When people talk about ‘Hadoop’ they are usually referring to either the efficient storing or processing of large amounts of data. The standard approach to reliable, scalable data storage in Hadoop is through the use of HDFS (Hadoop Distributed File System) which may be a topic for a future blog. MapReduce is a framework for efficient processing using a parallel, distributed algorithm. Over the past 18 months we have used MapReduce for a variety of analytic needs, building up use cases as we went along.
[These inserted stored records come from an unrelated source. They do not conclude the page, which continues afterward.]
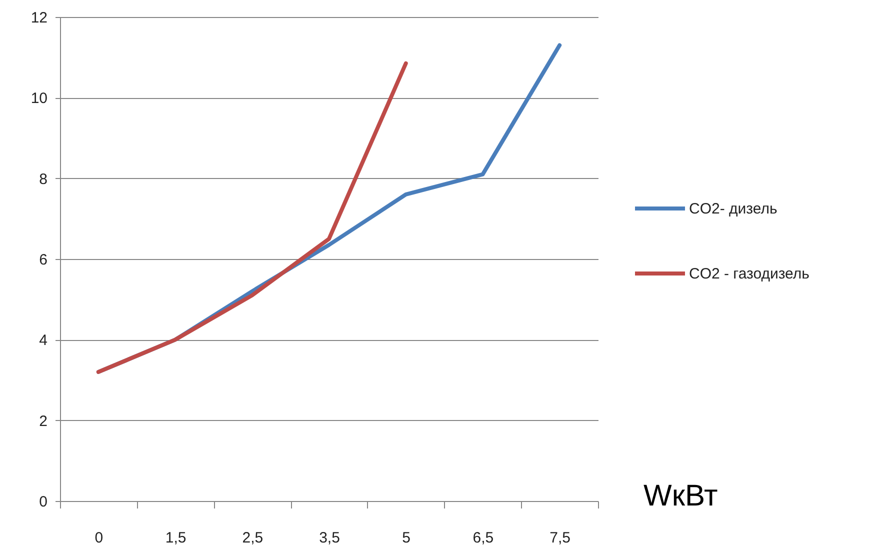 Image resolution: width=885 pixels, height=555 pixels. Describe the element at coordinates (330, 538) in the screenshot. I see `x-tick-label: 3,5` at that location.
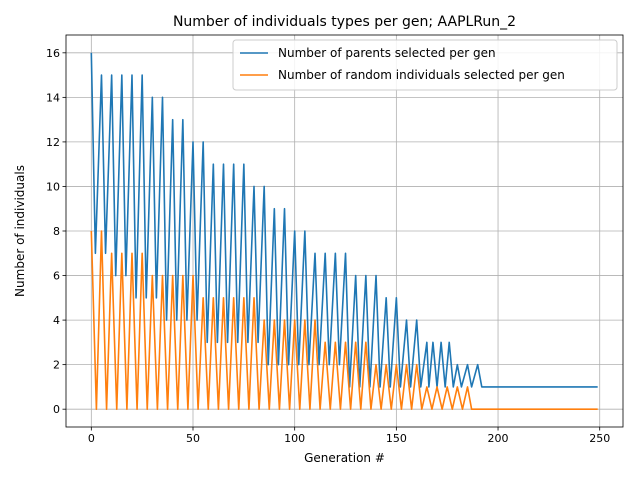 Image resolution: width=640 pixels, height=480 pixels. Describe the element at coordinates (56, 366) in the screenshot. I see `y-tick-label: 2` at that location.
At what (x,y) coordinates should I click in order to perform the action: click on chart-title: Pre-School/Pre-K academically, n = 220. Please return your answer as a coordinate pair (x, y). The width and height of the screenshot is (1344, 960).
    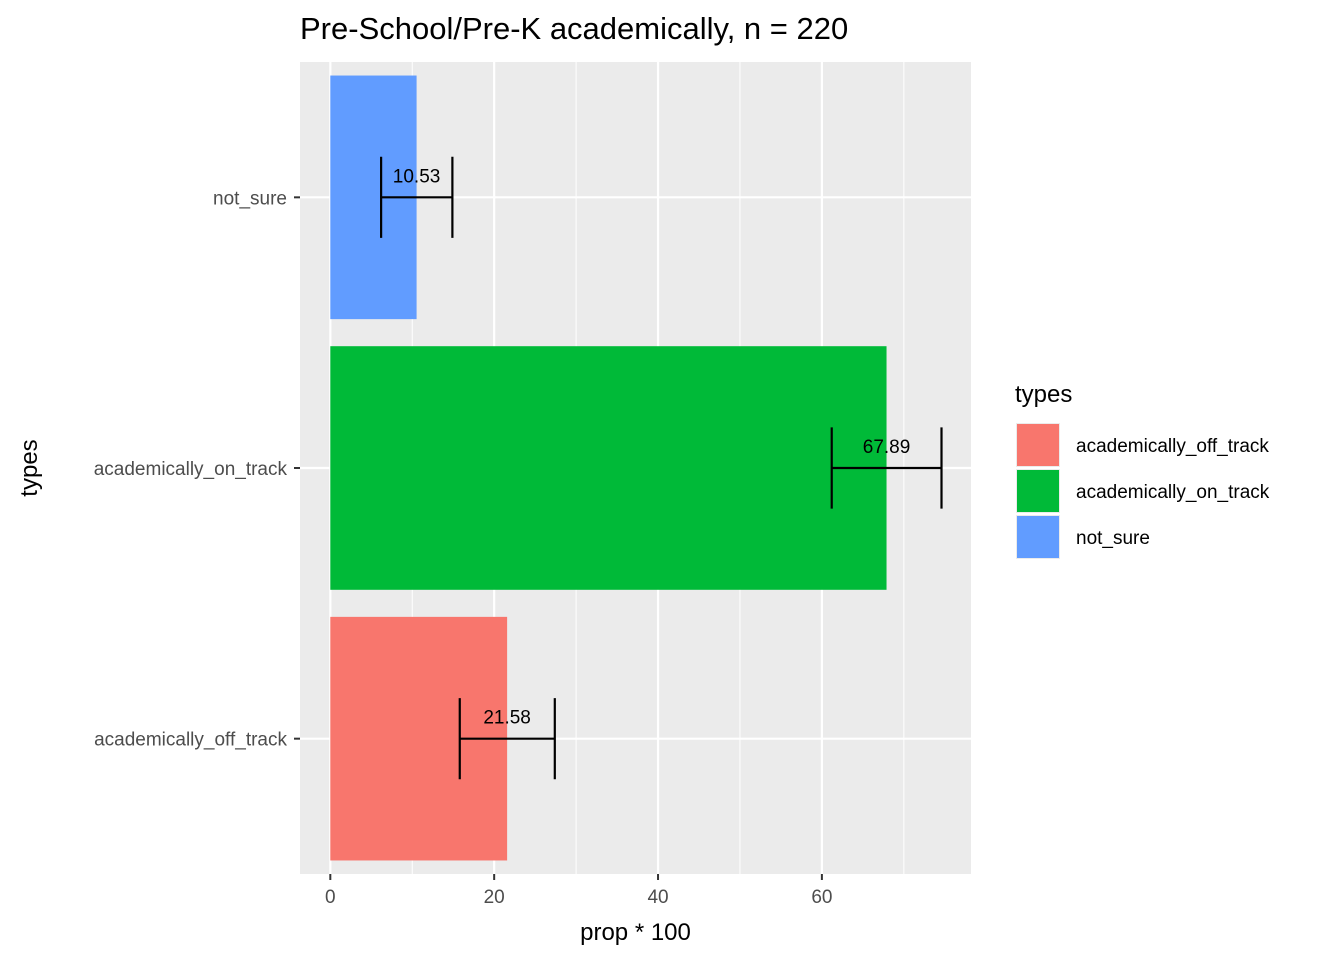
    Looking at the image, I should click on (574, 28).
The first rule of MapReduce is that there are four words you need to understand: Key, Value, Map and Reduce:
- Keys and Values come as pair, for every key, there is a value. However, don’t think of it as just a column of two numbers, for example ID and balance. The key and the value can be ANYTHING as long as there is some sort of list of keys and corresponding values.
- Map: a function which takes a set of values and returns another set of keys and values. It’s just a function; it can be anything you can write.
- Reduce: a function which takes a key and its associated values, and returns a value and optionally a key. It is important to note when the Reduce function is called by MapReduce, it only calls it using one key and all of that key's values. If the data has many keys, then many Reduce functions will be called.
Below I have tried to make this concrete using a few examples on a fictional dataset. If I assume we have some data on credit card customers – in the table we have an ID, the colour of their card and their balance (see example below).
Here are a few problems you may have to solve and how you would use MapReduce to do this:
Example 1: Selecting all the ‘blue’ cards
This is a very simple example, in fact so simple that we do not need a Reduce function. All we need is a map function which looks at the data and outputs only the accounts with blue cards. There are no input Keys and the input Value here is CARD_COLOUR. The Map here excludes accounts where card colour is not blue. In this case, there is no output key and the output values are all the accounts with blue cards, as we expected.
It’s worth also noting the values have retained their row numbers from the original table. This was the original input key, and we can think of this as where the data was stored originally. It is not required in this example, but note the values are sorted in order of original key.
Example 2: Summing the card balance by card colour
This is another relatively straightforward example, a query of the sum of balance on each of the card types. In this instance we want to limit the amount of data we retrieve to just the card colour and balance – this might be appropriate if we had a lot of accounts. The map function therefore returns all the accounts, but just the card colour and balance for each account.